Geography and Landforms:

Vermont is nicknamed the Green Mountain State because of the Green Mountains that run through the middle of the state. Mount Mansfield is the tallest mountain in Vermont, at 4,235 feet. As mountain ranges go, the Green Mountains are very old, and have been sculpted to their present form during several ice ages. Granite, marble, slate asbestos and talc have all been mined from the range. Vermont's Lake Champlain is the sixth largest body of fresh water in the United States. Seventy-seven percent of Vermont is still forests.

In comparison with most states, Vermont is small in total area. Still, Vermont is the second largest state in New England after Maine, just a few hundred square miles larger than New Hampshire. The Green Mountain State is bordered by Canada, New York, Massachusetts, and New Hampshire. It is 157.4 miles in length, 90.3 miles wide at the Canadian border, and 41.6 miles along the Massachusetts border. The Connecticut River forms the eastern boundary, while the western boundary runs down the middle of Lake Champlain for more than half of its length.

Vermont has 223 mountains over 2,000 feet in elevation. The mountainous areas of the state are primarily forested. In fact, although Vermont was virtually clear-cut of timber during the late 19th century, more than 75 percent of the state's total area is now forest. Below the mountains and rolling hills are the fertile valleys that support an extensive dairy industry.

=====

*Requests*
- a) Using the Vermont geography text, answer each question on its own line:
(i) What is the tallest mountain in Vermont, and how tall is it?
(ii) Which river forms the state's eastern boundary?
(iii) How many mountains in Vermont are over 2,000 feet in elevation?
- b) Write out the Vermont geography text word for word from "In comparison with" to "of its length.".
- c) According to the Vermont geography text, why is Vermont called the Green Mountain State?

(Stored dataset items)
=====

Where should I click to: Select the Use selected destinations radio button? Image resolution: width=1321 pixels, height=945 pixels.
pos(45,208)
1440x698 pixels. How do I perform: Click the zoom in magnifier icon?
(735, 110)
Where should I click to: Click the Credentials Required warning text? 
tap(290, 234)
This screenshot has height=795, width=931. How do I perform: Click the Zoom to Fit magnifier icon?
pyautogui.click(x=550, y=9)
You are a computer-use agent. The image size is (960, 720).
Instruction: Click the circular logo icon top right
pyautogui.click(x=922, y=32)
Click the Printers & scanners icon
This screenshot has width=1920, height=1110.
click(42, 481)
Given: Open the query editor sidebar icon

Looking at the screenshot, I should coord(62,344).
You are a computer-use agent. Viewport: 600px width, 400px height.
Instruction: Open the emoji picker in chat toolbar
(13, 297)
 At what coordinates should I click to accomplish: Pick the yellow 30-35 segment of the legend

=====

*The responses*
- a)
(i) Mount Mansfield, at 4,235 feet.
(ii) The Connecticut River.
(iii) 223.

- b)
In comparison with most states, Vermont is small in total area. Still, Vermont is the second largest state in New England after Maine, just a few hundred square miles larger than New Hampshire. The Green Mountain State is bordered by Canada, New York, Massachusetts, and New Hampshire. It is 157.4 miles in length, 90.3 miles wide at the Canadian border, and 41.6 miles along the Massachusetts border. The Connecticut River forms the eastern boundary, while the western boundary runs down the middle of Lake Champlain for more than half of its length.

- c) Vermont is called the Green Mountain State because the Green Mountains run through the middle of the state.